Village in Norfolk, England

Testerton is a small village and former civil parish, now in the parish of Pudding Norton, in the North Norfolk district, in the county of Norfolk, England. It is located between the village of Great Ryburgh and the market town of Fakenham. In 1931 the parish had a population of 53.

Testerton is one of a clutch of deserted villages and associated churches within a few kilometres of Fakenham.

==History==
The village's name means 'East farm/settlement'. The initial T- is probably a remnant of Old English 'aet'.

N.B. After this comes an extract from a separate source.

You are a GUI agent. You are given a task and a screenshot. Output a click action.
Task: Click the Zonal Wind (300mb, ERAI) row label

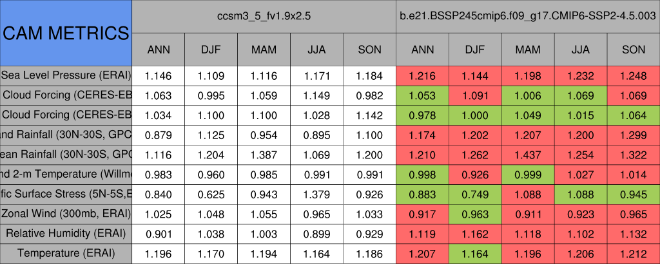coord(66,214)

Although mentioned in the Domesday Book, Testerton appears to have decayed during the Medieval period, and by the beginning of the 17th century the parish had only 18 communicants. By the end of that century the parish church of Saint Remigius was already very ruined, and at some point after this time the walls were completely removed.

The only surviving remnant of the medieval village is the church, which retains the western part of the west tower, and is believed to have had a rectangular nave and apsidal chancel. The tower dates to the late 14th or 15th century, though the rest of the church is likely to have dated to the 11th or 12th century.

Apart from the Church of St Remigius, Testerton Hall also presents some architectural interest. The present Grade II Listed house is only the rear service wing of what was once a much larger building, dating to 1802. With two storeys in seven bays, the building is constructed from red brick and has a south facade in the Georgian architecture style.

On 1 April 1935 the parish was abolished and merged with Pudding Norton.